世間的には史上最長の10連休というゴールデンウィークを終え、元号は平成から「令和」に改まりました。
元号変更は、上皇から新天皇に国民の象徴の地位が譲り渡されたという意味で、国家レベルでの大きな継承プロジェクトです。
上皇さまの見事な「後継」ぶり
上皇陛下は、「神」から「人間」に変わられた昭和天皇の後を継いで、約30年にわたって国民の象徴として、その役割の遂行に日々腐心されてきました。父である昭和天皇は、戦前は「神」であり、終戦時には国内外から、その戦争責任を云々されたこともありましたが、戦後その存在は一「人間」に改められ、国民の象徴として職務に携わってこられました。
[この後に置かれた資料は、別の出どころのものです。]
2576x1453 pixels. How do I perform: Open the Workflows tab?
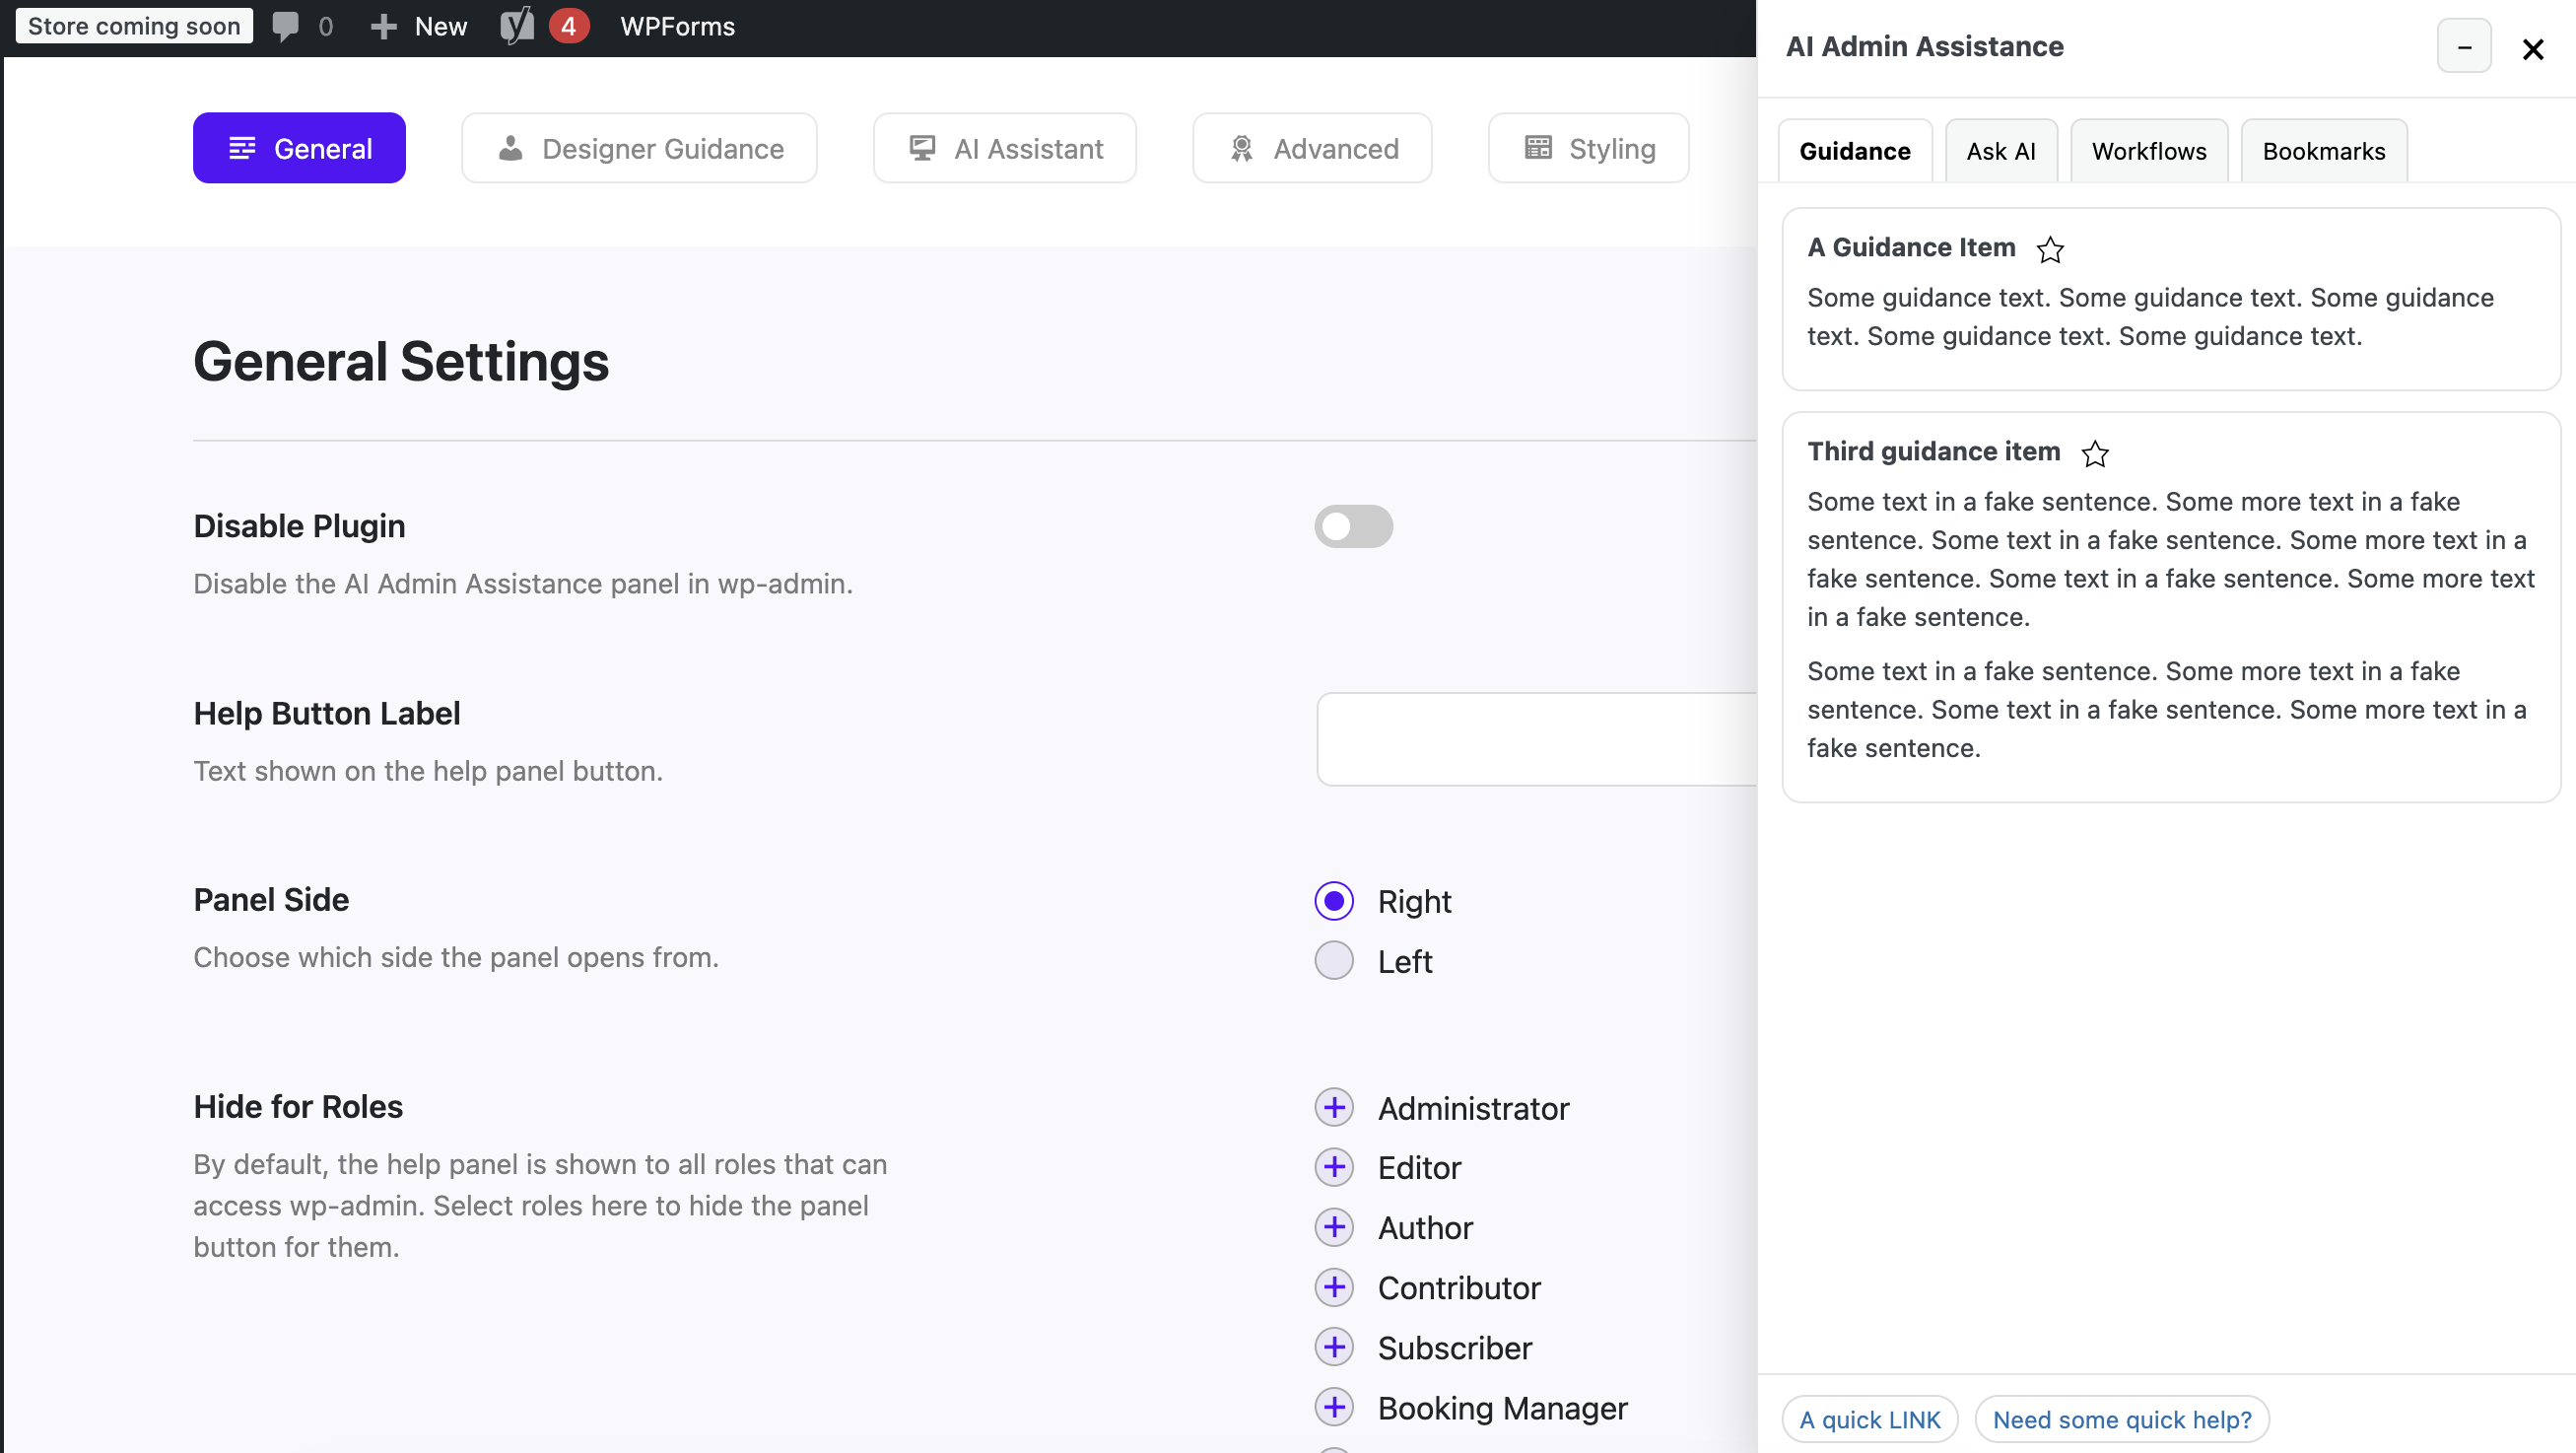(2149, 151)
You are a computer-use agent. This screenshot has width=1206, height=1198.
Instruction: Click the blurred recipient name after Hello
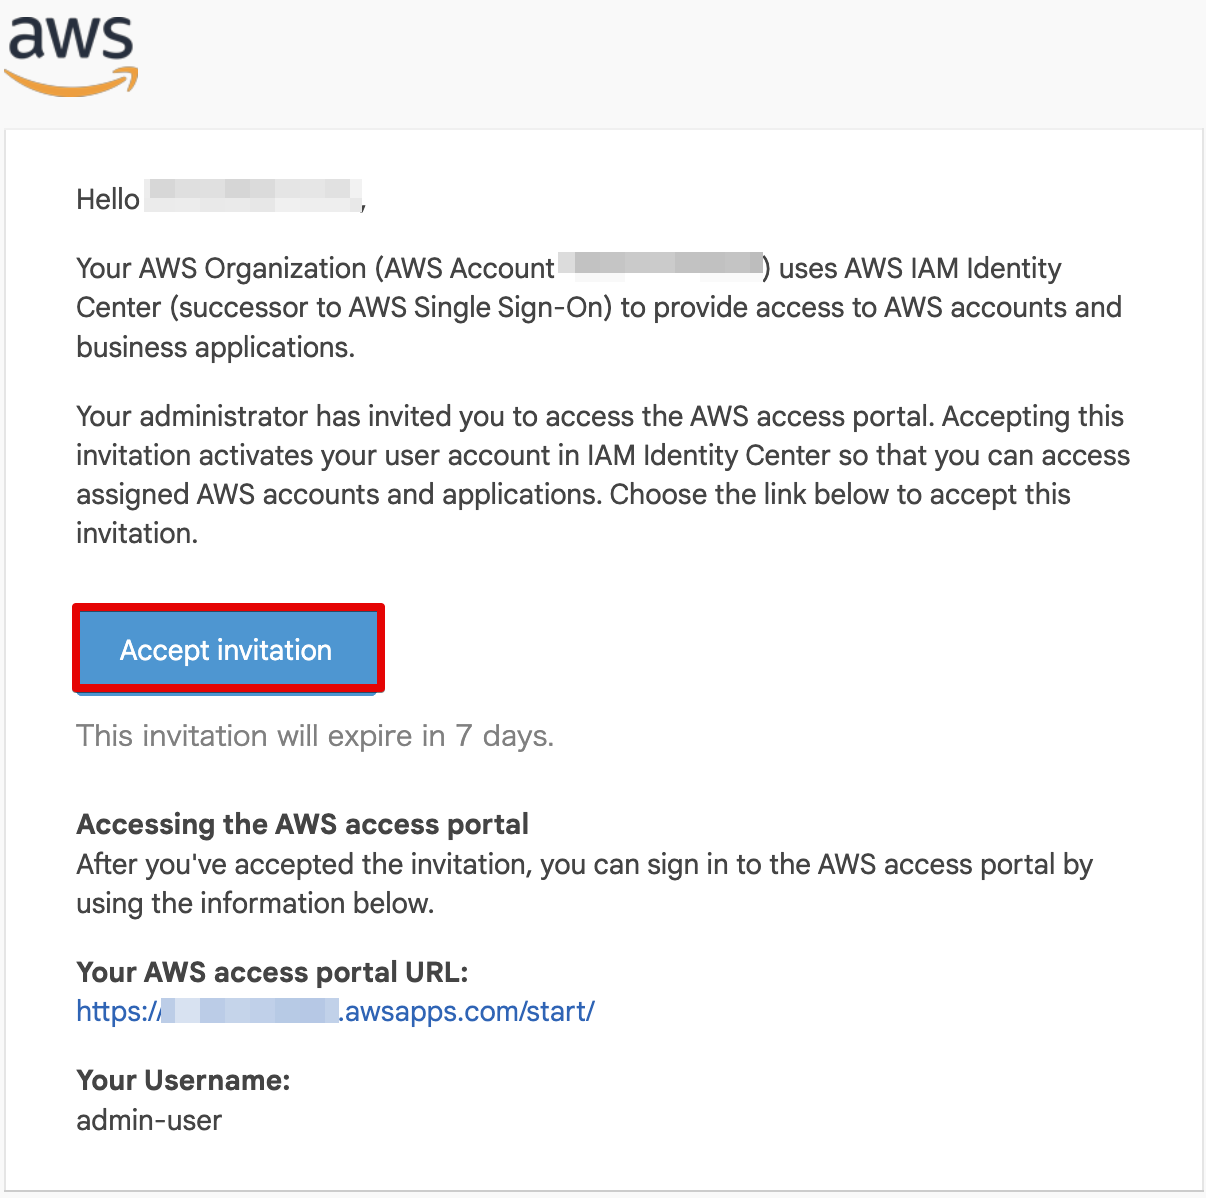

上皇は終戦時、まだ小学校高学年生。やっと物心が付くかつかないかの年齢で、大きな変化を強いられた父の立場を目の当たりにし、また自らも「神の子」から「人の子」へと立場が変わる中で、さまざまに考えるところがあったであろうことは想像に難くないところです。
人生半ばにして「神」から「象徴」への移行を余儀なくされ、新たな道を歩まれた昭和天皇。そして、その後継者を宿命づけられた上皇は、後継者として見事な後継ぶりを世間に見せてくれたのではないかと思います。
「象徴」として父から学んだその姿勢をさらに一歩前に進め、「常に国民に寄り添う」という気持ちを自ら行動で示してきた、その姿勢は多くの国民が感謝と畏敬の念をもって見守ってきたのではないでしょうか。